Decision Tree Optimization using Pruning and Hyperparameter tuning
We know that the decision trees are prone to overfitting. In this article I will be discussing how we can improve the prediction error for decision tree.
Overfitting of the decision trees to training data can be reduced by using pruning as well as tuning of hyperparameters.
Here am using the hyperparameter max_depth of the tree and by pruning [ finding the cost complexity].
This is an experimental study using two data sets to compare the two approaches for understanding. This article helps in getting started for anyone who is new to machine learning and wants to use decision tree classifier using scikit learn for their modelling.
Decision trees are commonly used in machine learning because of their interpretability.
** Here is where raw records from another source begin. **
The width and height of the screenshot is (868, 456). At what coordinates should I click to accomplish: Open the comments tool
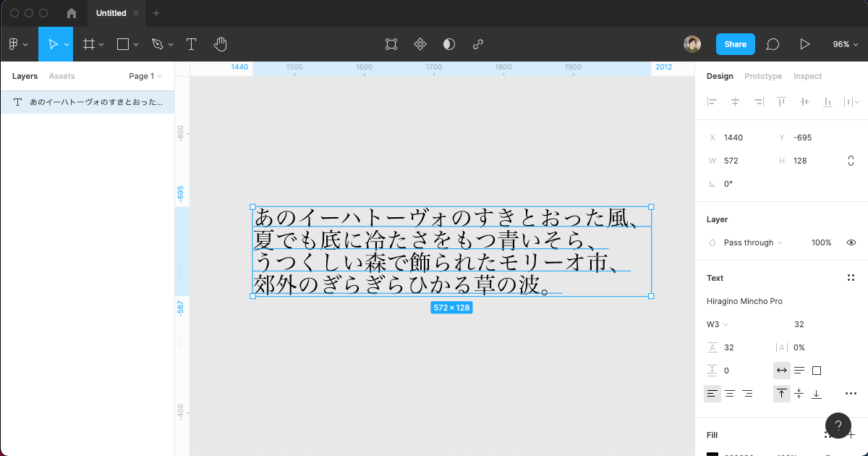click(x=773, y=44)
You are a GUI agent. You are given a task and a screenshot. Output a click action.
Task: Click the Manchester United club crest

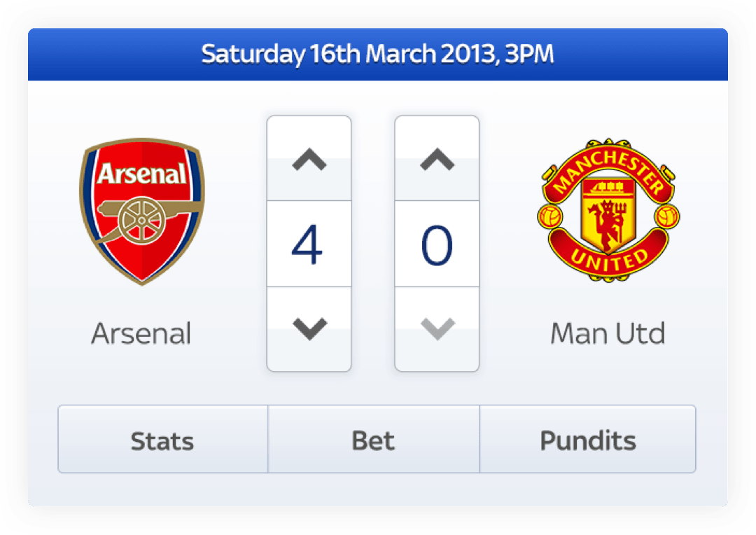pos(608,210)

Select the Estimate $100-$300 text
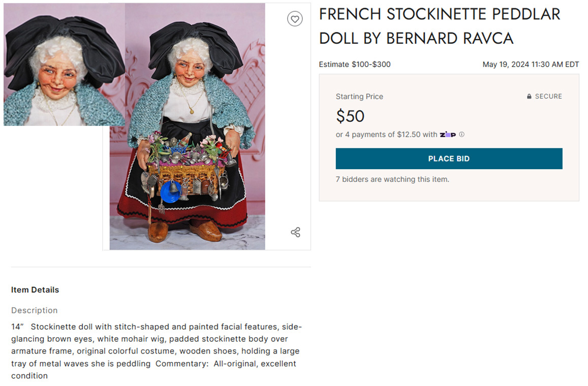[x=355, y=65]
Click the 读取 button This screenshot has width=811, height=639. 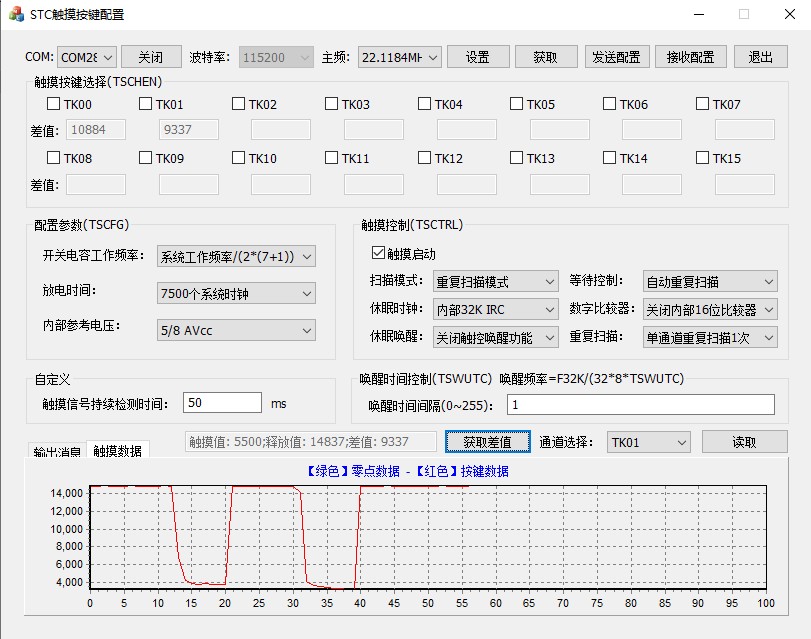[744, 442]
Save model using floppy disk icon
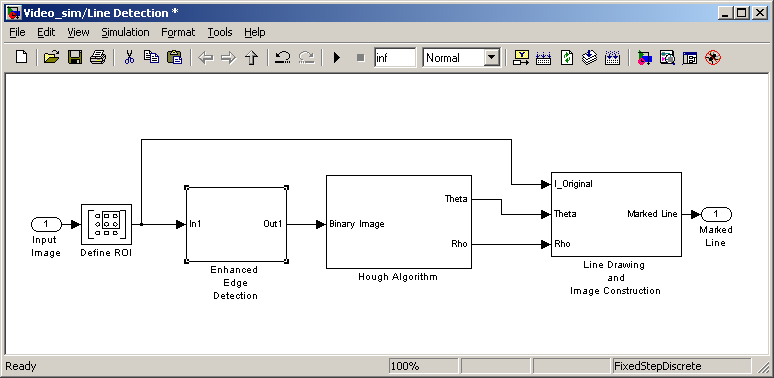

The decision tree structure has a conditional flow structure which makes it easier to understand. In machine learning, a hyperparameter is a parameter whose value is used to control the learning process. By contrast, the values of other parameters are derived via training or the dataset. The hyperparameters learn from the data. We could use cross validation to set the best tuning hyperparameter. We find the training and testing errors at different max depths and selecting the one with minimum test error for fitting the final decision tree.
Optimization by PRUNINIG:
Pruning a Decision tree refers to simplifying/compressing and optimizing it by removing parts of the tree that are not adding value in reducing the classification error and are redundant.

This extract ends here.